What you need to do:
1. In the Gavin Morrison interview, what initiative did he set up while studying philosophy at Edinburgh?
2. Pick up the Gavin Morrison interview after its last line and keep it going.

## Start Text provided

My first meeting with Gavin Morrison was brief, sparked through his research on Donald Judd in Iceland, and its connection to the Living Art Museum. Morrison visited the museum, via Ingólfur Arnarson, in hopes to collect information related to a group exhibition in 1988 Judd had participated in and what remained of this moment in Nýló´s archives. An article about this history titled “Donald Judd and Iceland” was later published for the Chinati Foundation in Marfa, 2018. The article explores the narrative circulating Judd´s activity in Iceland, what led to those explorations in site, place and expanses, and is not so far removed from the way Morrison (or others) ended up here, working with artists more permanently. 

Fast forward and Gavin is now Director of Skaftfell – Centre for Visual Art in East Iceland. In this interview Gavin considers his relationship to Iceland, and current role through a global perspective, with reflections on the movement of people to places and the connections made in between. For him, these things become a site for placing local or regional contexts amongst an “international vernacular” — a curatorial practice embedded in cultural history.

 

You are a curator (also a writer, publisher and collaborator). Where and how did this begin?

I can’t say with any great certainty when the beginning was, but while studying philosophy at Edinburgh I somewhat accidentally established Atopia Projects, a curatorial and publishing initiative with an artist friend, Fraser Stables. We’d both been concerned with similar problems, an anthropological understanding of how we inhabit contemporary spatial locations. He was approaching this through art and I through writing. We expanded our dialogues by inviting others to join in, which evolved into publishing a journal of sorts. This was around 1999 and since then we have kept an erratic schedule of releases making books, exhibitions and other published forms. Working this way, in the collaborative approach and realizing ideas in different forms, made me very interested in the ways those aspects affect the ideas expressed. 

This resonates as a key moment and meeting point, how did it translate into making exhibitions?

## End Text provided
## Start Recorded information

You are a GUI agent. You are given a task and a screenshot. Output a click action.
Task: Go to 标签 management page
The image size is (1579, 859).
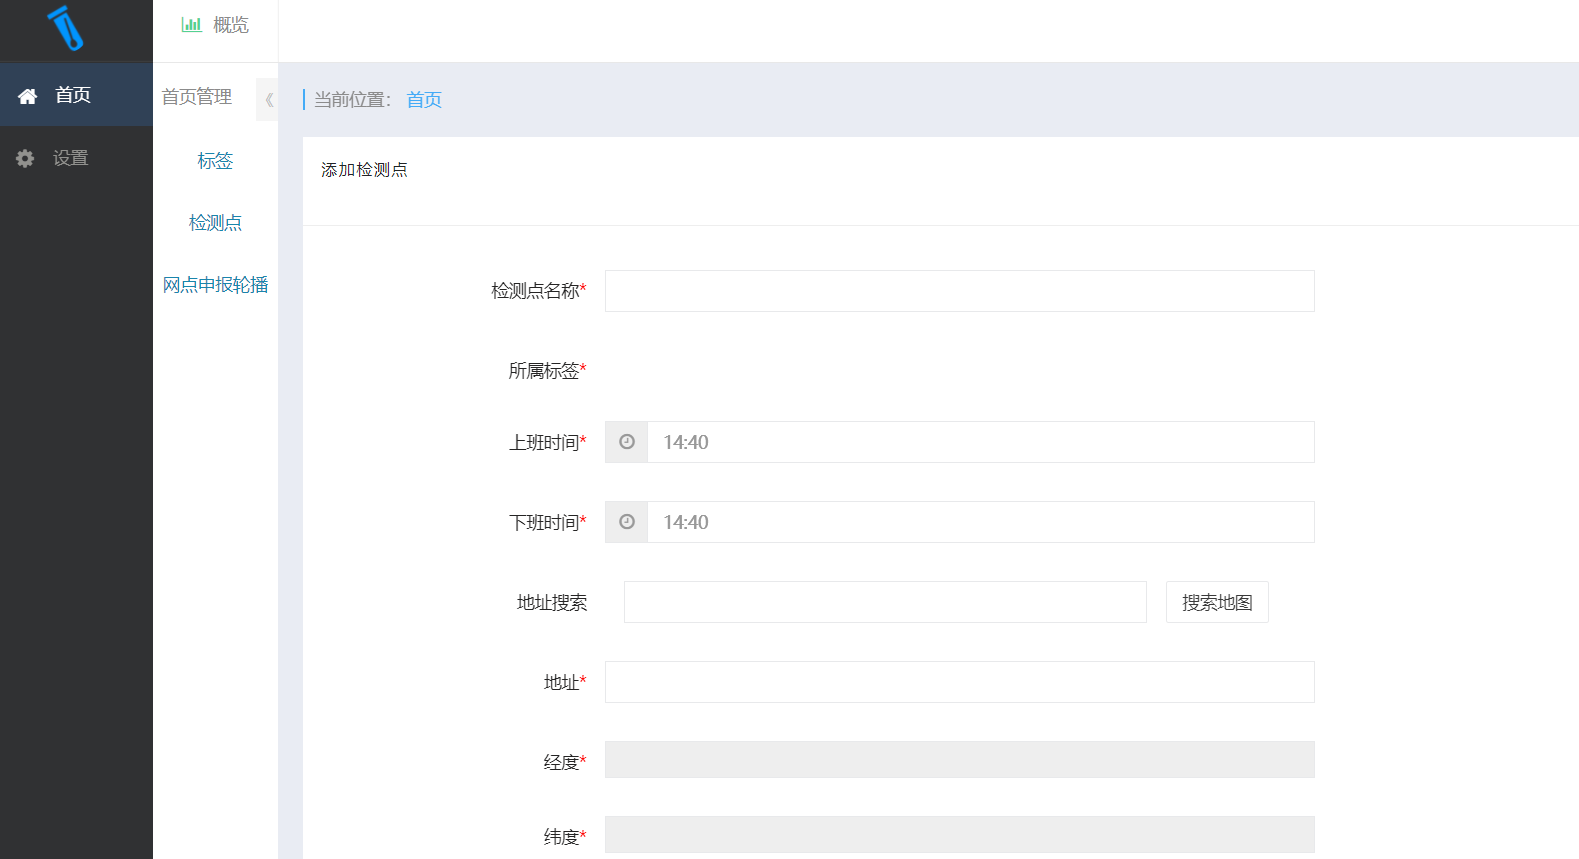point(215,161)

## End Recorded information

Task results:
1. Atopia Projects, a curatorial and publishing initiative he set up with the artist Fraser Stables.

2.
I think through this I became fascinated in the exhibition format, its ability to present objects and ideas in non-linear, disjunctive and discursive relationships. I love the primacy of the visual medium and to make exhibitions that can only be understood in that form. That is not to say that I am not equally committed to writing and books, I enjoy the luxury of being able to work through various modes of thinking reliant on the particularities of those forms. More recently I have fallen into collaborations with artists. I don’t think of myself as an artist and I’m not sure exactly what those things are that I have made with artists, such as on-going project A History of Type Design with the Scottish artist Scott Myles or a series of prints with the Norwegian artist Arild Tveito, they seem to fall between designations, they are not exactly artworks, more allegorical emblems in a type of thinking, one which can only be expressed through a visual mode.

In what ways do you approach working with different artists?

I try to respond to artists and their work in a way that is consistent with their intentions, and try to avoid using artists to illustrate an idea which I may have. Where it is easy to fall into a didactic approach within the curatorial role, it is undoubtedly more interesting and rewarding to engage with the breadth and the intentions of an artist’s practice. I am fortunate that this approach has resulted in extended relationships with various artists. It is wonderful to be part of a conversation about the work. It is these types of relationships that have led to creating those ‘allegorical emblems’, where discussion of shared interests makes for something new that couldn’t exist with either of the individuals solely.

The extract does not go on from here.